EXERCISE DIRECTIONS:
Rewrite the listing below, replacing "quantity" with "amount" and leaving everything else unchanged.

RECORDS FOR PROCESSING:
"""

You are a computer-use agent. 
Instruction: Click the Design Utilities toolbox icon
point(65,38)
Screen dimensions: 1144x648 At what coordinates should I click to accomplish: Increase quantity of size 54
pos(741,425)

"""

RESPONSE FOR THIS EXERCISE:
You are a computer-use agent. 
Instruction: Click the Design Utilities toolbox icon
point(65,38)
Screen dimensions: 1144x648 At what coordinates should I click to accomplish: Increase amount of size 54
pos(741,425)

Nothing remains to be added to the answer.